§ What is required: Pictures aside, output each record exactly.

§ Given entries:
___

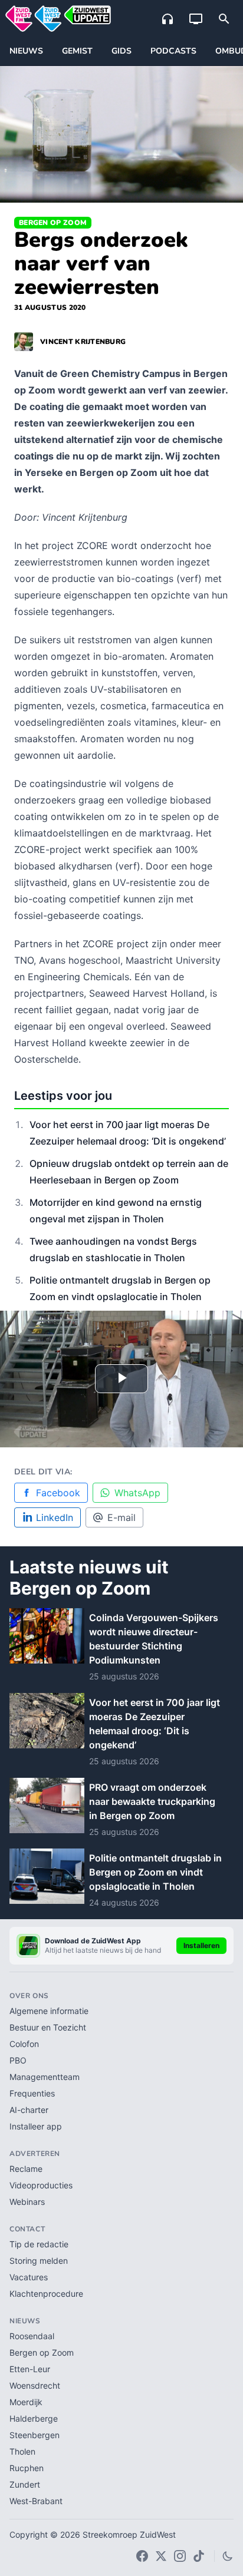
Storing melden (38, 2261)
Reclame (25, 2169)
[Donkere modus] (228, 2556)
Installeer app (35, 2126)
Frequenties (32, 2093)
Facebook (58, 1493)
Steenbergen (34, 2435)
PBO (18, 2060)
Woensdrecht (34, 2385)
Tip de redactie (38, 2244)
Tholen (22, 2451)
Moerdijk (25, 2402)
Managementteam (44, 2077)
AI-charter (28, 2110)
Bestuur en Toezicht (47, 2027)
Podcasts (173, 51)
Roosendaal (31, 2336)
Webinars (27, 2202)
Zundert (24, 2484)
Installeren (201, 1945)
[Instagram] (180, 2556)
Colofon (24, 2044)
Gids (121, 51)
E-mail (121, 1517)
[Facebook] (142, 2556)
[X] (161, 2556)
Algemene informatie (48, 2011)
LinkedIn (54, 1517)
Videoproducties (41, 2185)
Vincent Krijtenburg (83, 341)
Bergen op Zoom (53, 222)
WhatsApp (137, 1493)
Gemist (77, 51)
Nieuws (26, 51)
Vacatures (28, 2277)
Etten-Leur (29, 2369)
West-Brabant (36, 2501)
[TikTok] (199, 2556)
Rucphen (26, 2468)
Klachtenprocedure (46, 2294)
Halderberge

___

§ Written answer:
Storing melden (38, 2261)
Reclame (25, 2169)
[Donkere modus] (228, 2556)
Installeer app (35, 2126)
Frequenties (32, 2093)
Facebook (58, 1493)
Steenbergen (34, 2435)
PBO (18, 2060)
Woensdrecht (34, 2385)
Tip de redactie (38, 2244)
Tholen (22, 2451)
Moerdijk (25, 2402)
Managementteam (44, 2077)
AI-charter (28, 2110)
Bestuur en Toezicht (47, 2027)
Podcasts (173, 51)
Roosendaal (31, 2336)
Webinars (27, 2202)
Zundert (24, 2484)
Installeren (201, 1945)
[Instagram] (180, 2556)
Colofon (24, 2044)
Gids (121, 51)
E-mail (121, 1517)
[Facebook] (142, 2556)
[X] (161, 2556)
Algemene informatie (48, 2011)
LinkedIn (54, 1517)
Videoproducties (41, 2185)
Vincent Krijtenburg (83, 341)
Bergen op Zoom (53, 222)
WhatsApp (137, 1493)
Gemist (77, 51)
Nieuws (26, 51)
Vacatures (28, 2277)
Etten-Leur (29, 2369)
West-Brabant (36, 2501)
[TikTok] (199, 2556)
Rucphen (26, 2468)
Klachtenprocedure (46, 2294)
Halderberge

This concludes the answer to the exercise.